Отец роли в семье не играл. Работал где-то младшим научным сотрудником и почти всю зарплату тратил на марки, короче, был чудаком и неудачником. Когда к жене приходили гости, никому на глаза не показывался, покупал продукты и готовил себе отдельно, лишь изредка великодушно соглашаясь на вечерний чай в кругу семьи. Выпив чай, с явным облегчением говорил «спокойной ночи» и уходил к своим маркам — единственному, что любил по-настоящему. К сыну он относился с ироническим равнодушием. Мать смотрела на своего мужа с некоторой жалостью, в глубине души презирая его и проклиная, наверное, ту минуту, когда глупой третьекурсницей объяснилась в любви красивому дипломнику. Что приключилось с отцом, почему он начисто лишён честолюбия, равнодушен к успеху, столь ценимому другими людьми, Валерий в точности не знал; слышал только, что отец что-то изобрёл, опрометчиво, как считалось, отверг авторитетное предложение о соавторстве и такое «негибкое» поведение очень ему в своё время повредило. Но отец об этом не рассказывал, мать тоже уводила разговор в сторону, и Валера перестал затрагивать столь щекотливую тему.
Учился он на химическом факультете университета, легко сдавал экзамены преподавателям, с большим уважением относившимся к Марии Фёдоровне Никитиной, словом, вёл жизнь, которой многие завидовали. И сам Валера и все окружающие понимали, что дальше будет аспирантура, защита диссертации. Как ни странно, однако, недоброжелателей у Валеры не было. Симпатичный и обаятельный, он вёл себя просто и естественно, и никому в голову не приходило злословить по его адресу. Если уж, рассуждали ребята, кому-то и суждено въехать в будущее на белом коне, то пусть лучше это будет Валерка, чем кто-нибудь другой.
И вдруг эта весело журчащая река жизни с грохотом перешла в водопад.
Время от времени, отправляясь в гости к своим коллегам, мать брала сына с собой. Там бывали не только коллеги матери, учёные, но и артисты, писатели. Валера не без интереса слушал их споры, в ходе которых высказывались парадоксальные мысли, яркие идеи и остроумные гипотезы.
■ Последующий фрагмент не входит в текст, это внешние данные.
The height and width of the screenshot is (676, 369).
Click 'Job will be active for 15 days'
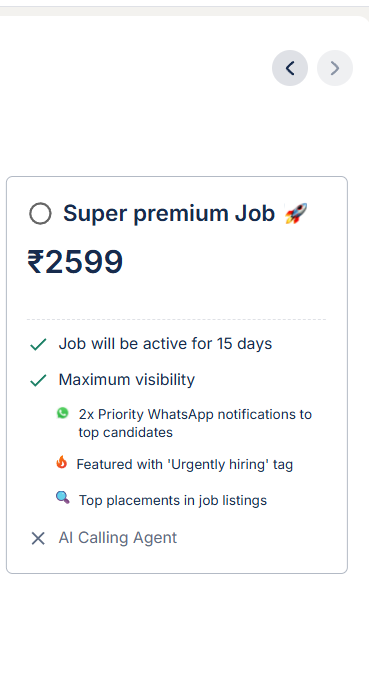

Здесь каждый был индивидуальностью: Илья Петрович пополнил таблицу Менделеева, Григорий Иванович стоял рядом с Королёвым, когда Гагарин делал первый виток вокруг земного шара, Мария Фёдоровна поставила уникальные опыты по синтезу белка, Сергей Павлович завоёвывал призы на международных кинофестивалях, а Николай Валентинович сочинял имевшие успех стихи.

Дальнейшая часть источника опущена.